Enjoy previous installments of Robin Miller’s video series celebrating the tough guys of Indy at The RACER Channel on YouTube.
Big, brash and bold – that was Jud Larson, whose prowess on dirt tracks made him a legend during his decade in USAC.
In 1956, Larson got a call from John Zink and was offered Indy winner Pat Flaherty’s ride at the Hoosier Hundred after Flaherty had been badly injured at Springfield. Despite having never driven a USAC champ dirt car on the mile, Larson captured the pole position and led the race until a broken shock absorber slowed him and he ran fourth. In his next outing, the 6-1, 185-pound Texas native won the pole and the race at Sacramento and was on his way.
After winning the prestigious Hoosier Hundred in 1957, Larson was given an Indy 500 ride by Zink and he finished ninth in 1958. He also qualified in 1959.

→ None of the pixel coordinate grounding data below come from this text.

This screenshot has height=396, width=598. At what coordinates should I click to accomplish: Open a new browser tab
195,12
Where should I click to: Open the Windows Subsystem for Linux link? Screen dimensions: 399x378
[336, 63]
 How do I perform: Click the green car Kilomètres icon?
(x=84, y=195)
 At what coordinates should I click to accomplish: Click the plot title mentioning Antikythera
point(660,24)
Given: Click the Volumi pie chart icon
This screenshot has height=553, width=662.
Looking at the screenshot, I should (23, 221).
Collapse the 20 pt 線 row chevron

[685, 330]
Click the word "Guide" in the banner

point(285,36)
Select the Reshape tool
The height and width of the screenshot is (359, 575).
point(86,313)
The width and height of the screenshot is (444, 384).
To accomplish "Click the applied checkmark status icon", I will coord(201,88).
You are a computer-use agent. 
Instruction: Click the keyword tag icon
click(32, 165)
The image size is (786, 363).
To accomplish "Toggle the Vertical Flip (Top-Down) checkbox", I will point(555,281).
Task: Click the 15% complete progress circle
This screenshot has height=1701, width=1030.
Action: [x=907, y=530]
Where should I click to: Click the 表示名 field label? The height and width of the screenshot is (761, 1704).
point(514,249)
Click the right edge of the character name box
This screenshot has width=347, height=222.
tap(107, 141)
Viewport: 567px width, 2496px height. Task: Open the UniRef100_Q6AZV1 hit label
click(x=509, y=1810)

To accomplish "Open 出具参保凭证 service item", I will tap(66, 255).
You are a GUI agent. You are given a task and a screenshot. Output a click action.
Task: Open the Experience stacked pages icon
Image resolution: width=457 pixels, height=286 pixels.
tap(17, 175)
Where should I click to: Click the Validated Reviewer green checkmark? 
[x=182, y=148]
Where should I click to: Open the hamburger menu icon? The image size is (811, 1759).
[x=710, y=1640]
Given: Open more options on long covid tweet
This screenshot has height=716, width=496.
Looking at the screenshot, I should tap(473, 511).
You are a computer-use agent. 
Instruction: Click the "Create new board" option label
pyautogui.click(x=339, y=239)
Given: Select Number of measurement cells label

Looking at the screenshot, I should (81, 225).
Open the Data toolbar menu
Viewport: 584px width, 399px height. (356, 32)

He suffered heatstroke at Springfield in ’59 but it was mis-diagnosed as a heart attack and it took him four years to get back into USAC.
While he never made Indy again, Jud’s calling was the dirt and he was hell on wheels in sprinters – winning 16 main events – in addition earning five big car victories.
He was 43 and leading the USAC sprint standings when he tangled with Red Riegel in June of 1966 at Reading, Pa. and both drivers perished. But to this day, A.J. Foyt and Mario Andretti rank Larson as one of the best they ever saw – or raced against – on dirt.